---------- Given information ----------
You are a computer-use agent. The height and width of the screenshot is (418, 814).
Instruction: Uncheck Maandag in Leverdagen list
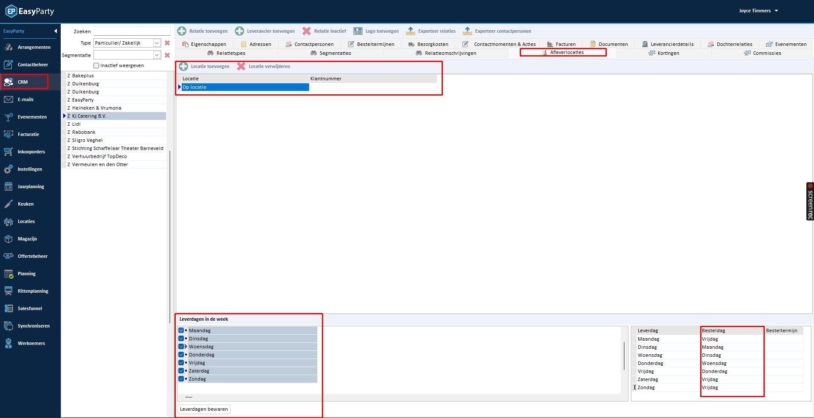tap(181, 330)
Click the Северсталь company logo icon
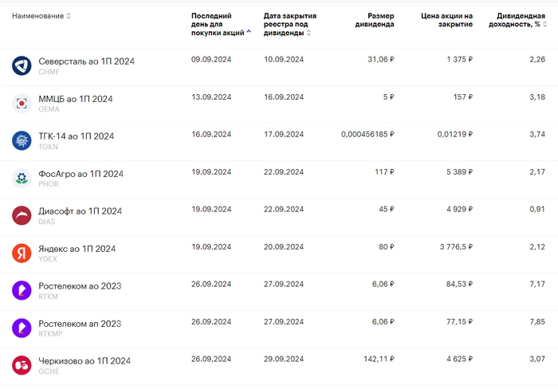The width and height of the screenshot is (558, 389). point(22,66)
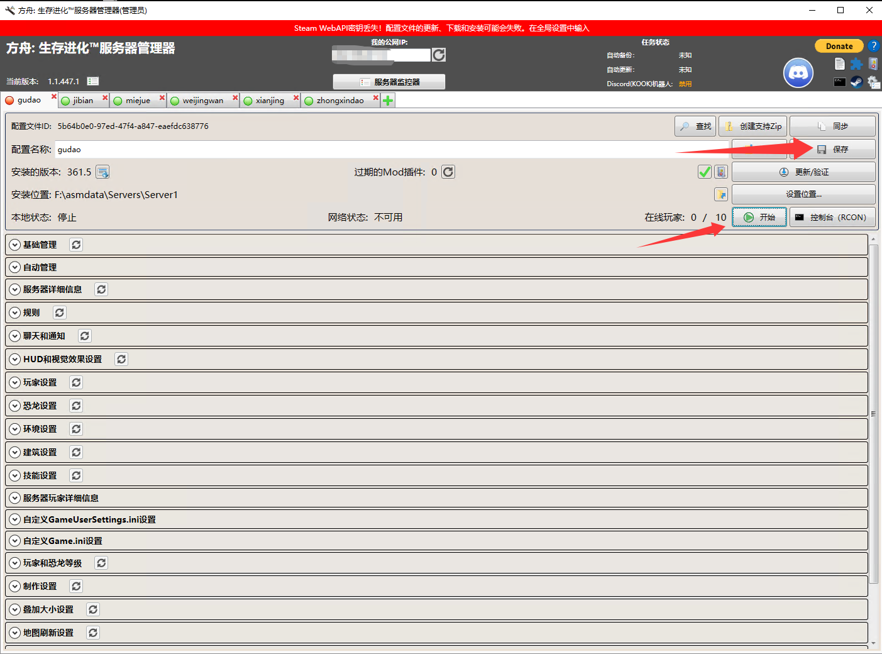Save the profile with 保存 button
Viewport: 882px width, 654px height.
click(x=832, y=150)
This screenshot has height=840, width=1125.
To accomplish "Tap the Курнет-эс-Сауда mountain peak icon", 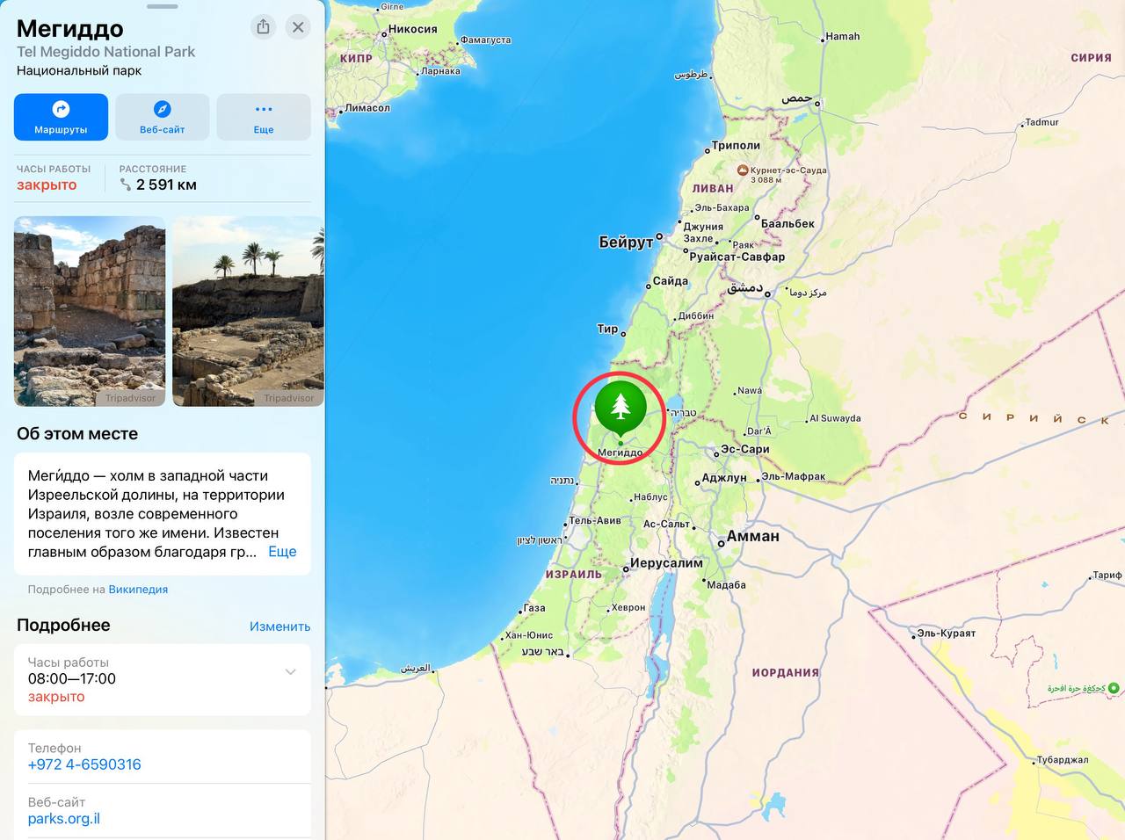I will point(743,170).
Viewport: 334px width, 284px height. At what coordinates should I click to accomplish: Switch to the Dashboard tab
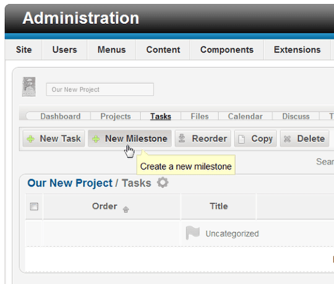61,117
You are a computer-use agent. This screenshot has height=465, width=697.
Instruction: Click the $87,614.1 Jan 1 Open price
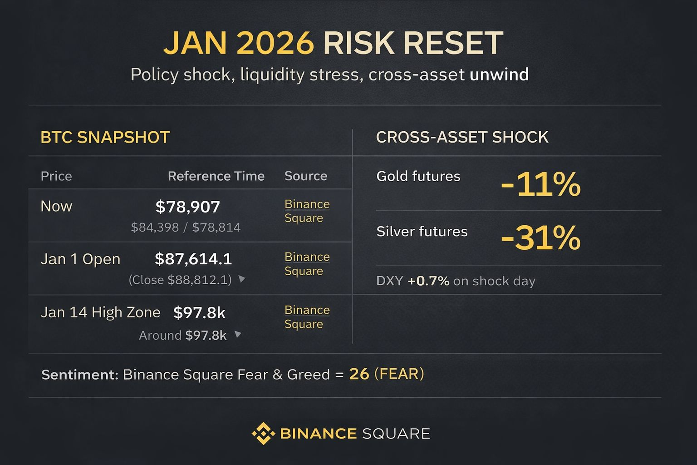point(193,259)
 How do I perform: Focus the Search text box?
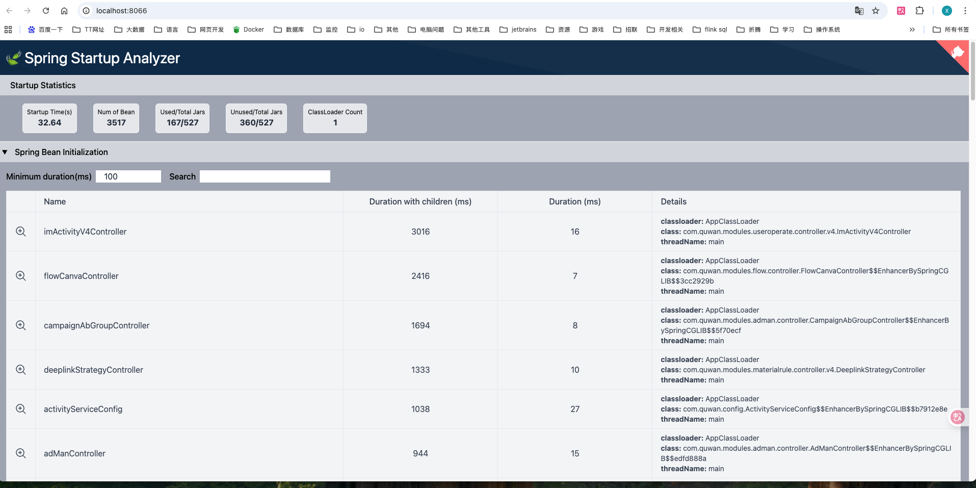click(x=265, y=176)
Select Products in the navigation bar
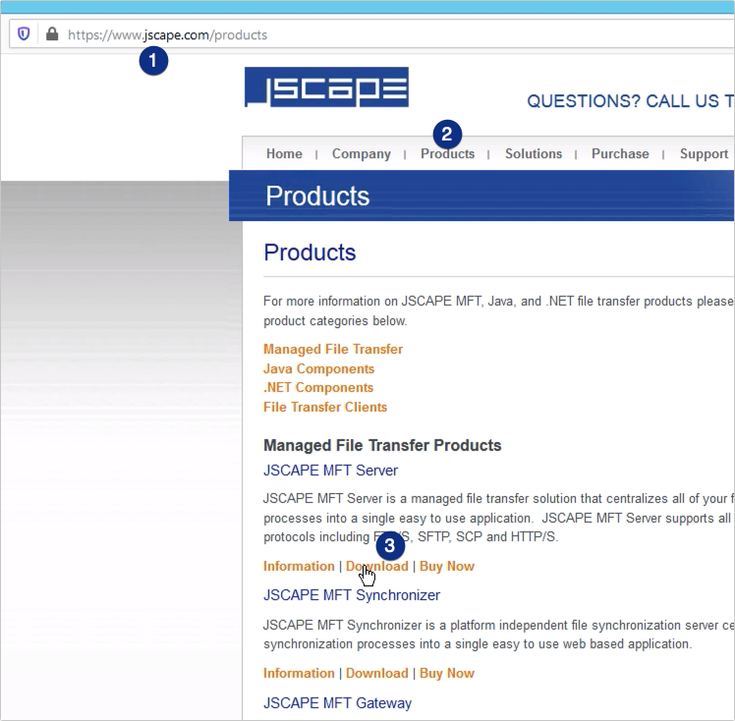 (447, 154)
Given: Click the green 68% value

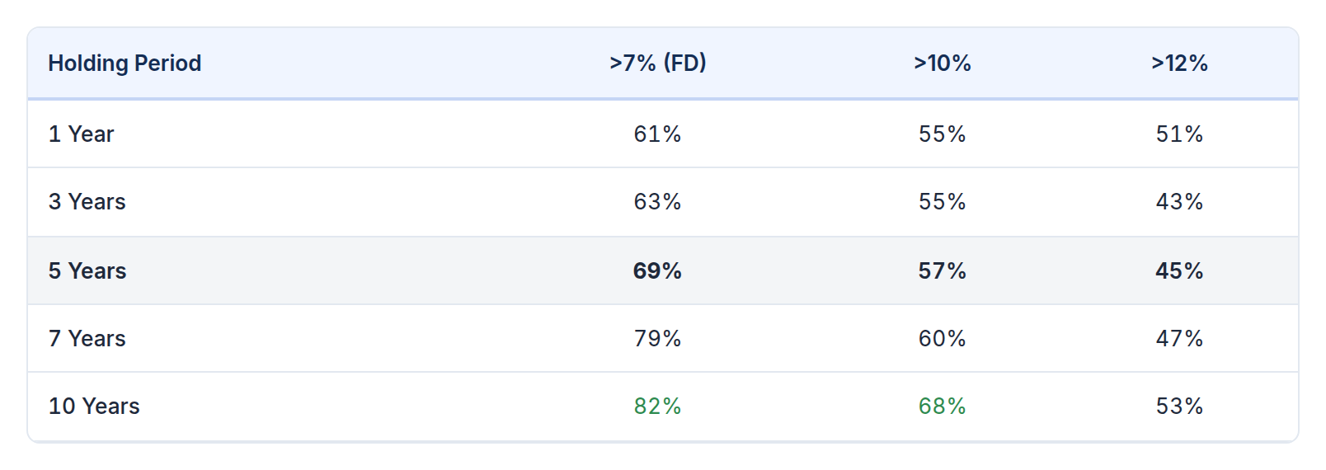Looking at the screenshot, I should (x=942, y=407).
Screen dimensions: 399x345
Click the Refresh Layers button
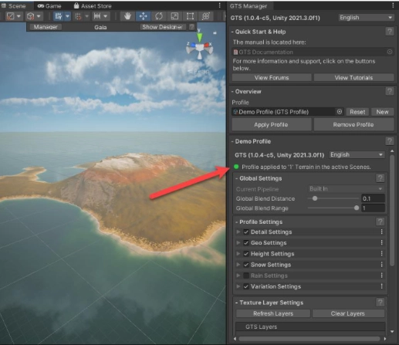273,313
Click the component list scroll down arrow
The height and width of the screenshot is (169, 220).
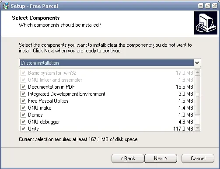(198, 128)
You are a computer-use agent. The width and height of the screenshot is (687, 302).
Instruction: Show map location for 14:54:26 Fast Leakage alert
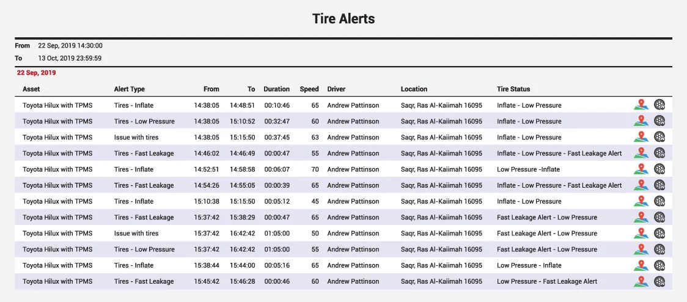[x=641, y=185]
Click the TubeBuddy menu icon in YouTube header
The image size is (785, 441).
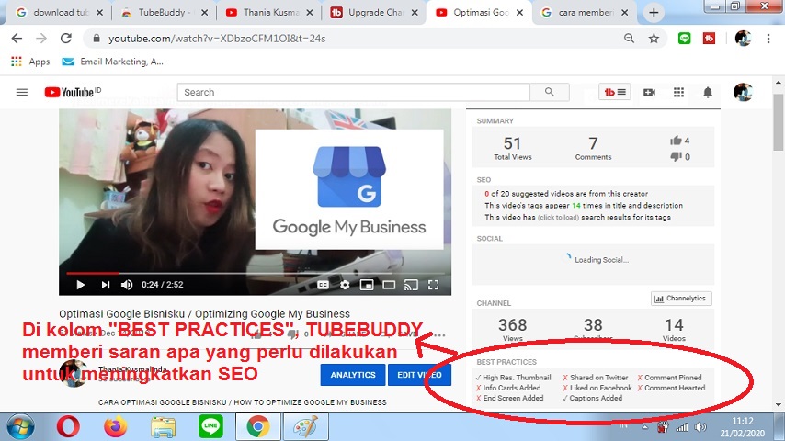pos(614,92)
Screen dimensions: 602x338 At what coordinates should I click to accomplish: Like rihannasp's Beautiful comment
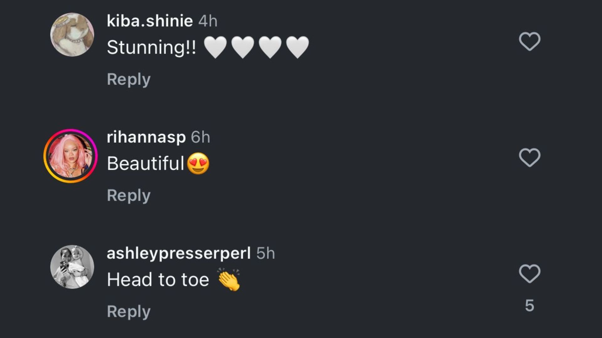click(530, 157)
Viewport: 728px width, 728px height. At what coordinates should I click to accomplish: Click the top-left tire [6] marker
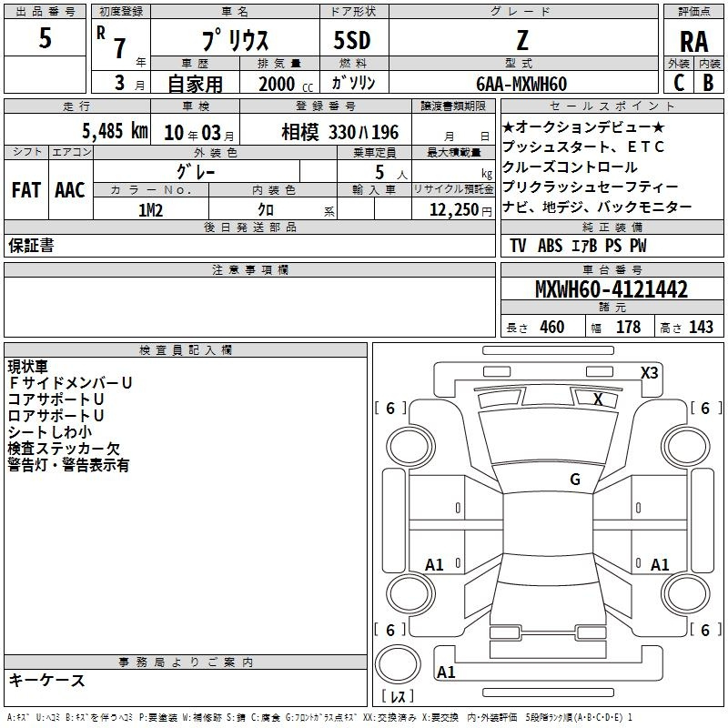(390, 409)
----------
Problem description:
Starting where a line contains "Select Products in the navigation bar" and finishing at the last line above, set down every line exactly as it reads, with no pictures.

Answer:
Select Products in the navigation bar
 (447, 154)
Given: Click the green 68% value

Looking at the screenshot, I should (x=942, y=407).
Screen dimensions: 399x345
Click the Refresh Layers button
273,313
Click the component list scroll down arrow
The height and width of the screenshot is (169, 220).
(198, 128)
You are a computer-use agent. The width and height of the screenshot is (687, 302).
Instruction: Show map location for 14:54:26 Fast Leakage alert
[x=641, y=185]
Click the TubeBuddy menu icon in YouTube header
The image size is (785, 441).
pos(614,92)
Screen dimensions: 602x338 At what coordinates should I click to accomplish: Like rihannasp's Beautiful comment
click(530, 157)
Viewport: 728px width, 728px height. At what coordinates should I click to accomplish: Click the top-left tire [6] marker
(390, 409)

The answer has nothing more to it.